Both the canvases and works on paper are found to pack a keen visual punch. These dynamic compositions in a word--deliver. On what can be termed a connotative level, they hit the high spot. In viewing her work the mind's-eye is taken up with thoughts and experiences beyond the universe of pure forms--the semantic domain of Minimalism.

What first appear as lines in paintings can and do become more. For example, there are linear configurations--with the more geometric of them bringing up landscapes and maps, and the more organic of them figures and symbols. The idea of more is also brought forth by the lively arrangements of forms. What we read as figures and grounds can seem to course, and even careen across the surface, toward, away and around edges, shifting in and out, floating and hovering, descending, ascending, and pulsing in space.

Both in the paintings and collage drawings the vivid sensations of movement generated by multi-directional currents and the tensions between what can be perceived as chaos and control, balance and imbalance give to these works the kind of high energy--a verve, a vibe--that can appeal directly to the imagination. The more we begin to see in these compositions and think about them, the more they seem to offer. It's no exaggeration to say that Nomentana has made them that way.

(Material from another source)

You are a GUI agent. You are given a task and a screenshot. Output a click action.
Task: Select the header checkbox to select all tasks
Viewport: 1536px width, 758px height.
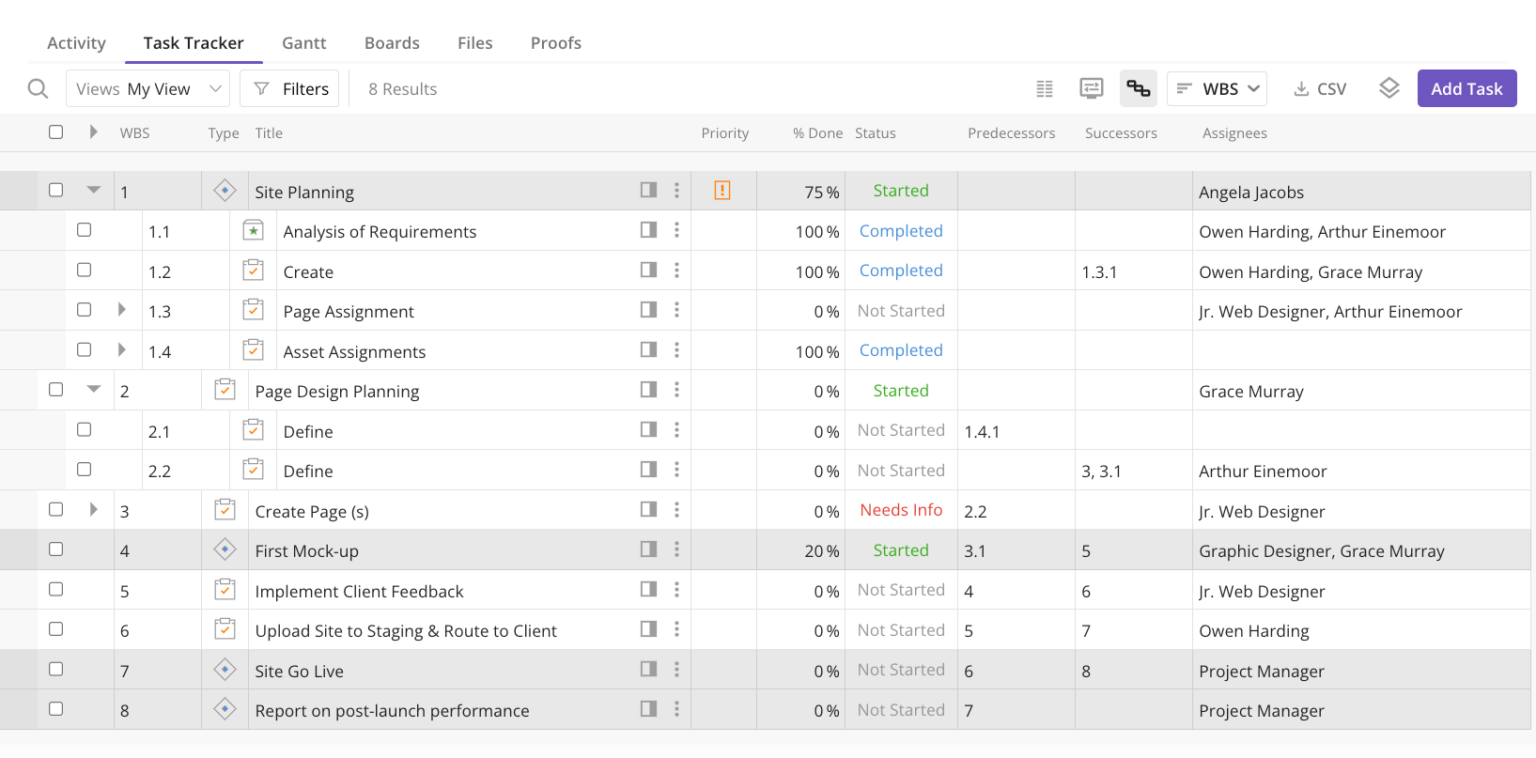(56, 131)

The idea that these are works that we can look at from a number of angles has its parallel in how they are produced by her. Nomentana develops her compositions in the course of working on them from different sides. What becomes the top emerges as part of the evolution of the work, and like every other aspect of her art, happens in the making. The process she employs is as active and high energy as the dynamic compositions she produces with it.

Nomentana usually paints on unstretched, unprimed canvas, on the floor. She does much moving up, down, and around a single work. Tending to work on more than one canvas at a time, she moves between multiple pieces. The cutting and placement of the collage elements is similarly physical. Both painting and drawing for her are involved with gesture--with hand, wrist and arm, the body reaching and crossing into space. Size and scale are elements of the work that she determines according to what to her feels right in terms of her own movements. Given the fact that Nomentana was a serious student of ballet in her youth, it is interesting to consider how the intriguing pictorial structures marking her work with their distinctive rhythmical phrasing record an active working process akin to a sort of visual choreography.

Her working process is also deeply contemplative. It involves a looking for and an arriving at what she has called "the appropriate next step". Working without preconceptions, she needs to find the move and movement necessary for taking the work forward. Through action and reaction Nomentana finds herself at one with her art. Her relationship to nature is similarly grounded. Nomentana divides her time between living in Western Maine, where she maintains her studio, and New York City.

Nature is a dominating feature of the daily environment in which she works. Maine, with its endless woods, broad lakes and towering mountains, beckons. Through a combination of periods of outdoors participation--walking, hiking, kayaking--and of quietude, she establishes what is for her is a right relationship with nature. Some of the drama and compelling mystery belonging to this area of Maine appears to be coming through in the rich variegated colors and imagery that are a feature of the paintings.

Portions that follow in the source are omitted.